Xpost W/ AZ gardens: Buffalo Grass lawn rehab

lazy_gardens
9 years ago

Five years into the experiment ... major grooming project just completed.

Dethatched, filled some low spots, overseeded with blue grama, and added chemicals!

Here is a link that might be useful: Dethatching the Buffalo grass

Comments (3)

  • dchall_san_antonio
    9 years ago

    Sounds like you think the experiment failed. Did you plant a seeded variety of buffalo or sod?

    I don't think that was thatch. I think that was buffalo grass plants. Thatch is a dense mat of plant material just above the soil. It ranges from roots to stolons to grass plants. Yours didn't look like a dense mat of anything. It looked like grass in a dormant stage.

    In the wild, buffalo grass would NOT be closely grazed by bison or cows. If it was grazed at all it would be grazed once in the spring and the bison would move on looking for tender new grass. They would have kept on moving until they reached central Canada and then they would have returned feeding on other grasses. By the time they returned to your buffalo grass patch, it would be 18 inches tall. The only time forage is closely grazed over long periods is after fences are installed to keep the livestock from leaving to look for fresh forage. Fencing animals in is not natural or "in the wild."

    What is your watering schedule? How long and how often?

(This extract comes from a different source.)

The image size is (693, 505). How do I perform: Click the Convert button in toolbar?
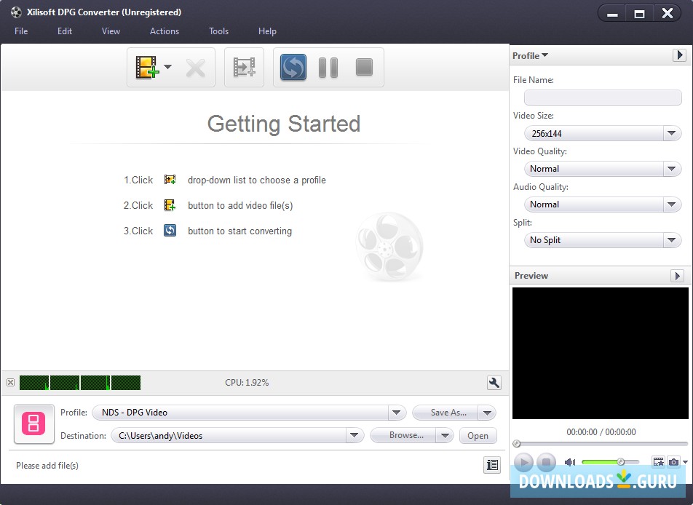(293, 68)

    Is the blue grama an experiment or do you have reason to believe it is the solution to a problem?

  • lazy_gardens
    Original Author
    9 years ago

    Experiment is/was a success. I overseeded with the Blue Grama just to get some of the cute seedheads for the quail and other birds if possible.

    The lawn was plugged with UC Verde clone (seedless) in spring of 2009. It's greening up now that we have warm weather and I've applied some water.

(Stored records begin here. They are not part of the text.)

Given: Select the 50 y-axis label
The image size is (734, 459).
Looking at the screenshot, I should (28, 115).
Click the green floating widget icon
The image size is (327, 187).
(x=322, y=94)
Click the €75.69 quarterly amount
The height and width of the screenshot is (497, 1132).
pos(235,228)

    Normal watering schedule is explained here - I usually wake it up with a couple of closely spaced waterings, then go into summer schedule.
    http://lazygardens.blogspot.com/2010/06/calculating-buffalo-grass-watering.html

    It had a big buildup of dead stuff, dead Bermuda and other stuff at the base of the plants, and clumps of dead stuff making bare spots. What I was raking up was 90% dead and dry.

    Buffalo did graze down to the nubs as they passed over grasslands. By the time the huge herd had passed there was a sort of bald strip littered with buffalo chips, with a border of less grazed grass. . That's how the buffalo hunters found them: find a grazed strip.

    Here is a link that might be useful: All the Buffalo Grass Posts

  • dchall_san_antonio
    9 years ago

    Buffalo chips are a modern thing, too. Back then the dung beetles swarmed every morning and cleaned up the chips as fast as the buff moved away. 24 hours was max life for a dung pile. The modern miracle drugs used for deworming livestock kill dung beetles, so you see a lot more piles and a lot fewer dung beetles. But yes they grazed it down to nothing unless the wolves, lions, bears, or humans chased them away.

    I don't think you needed to rake up anything. All that sounds very normal. Raking is good exercise, though.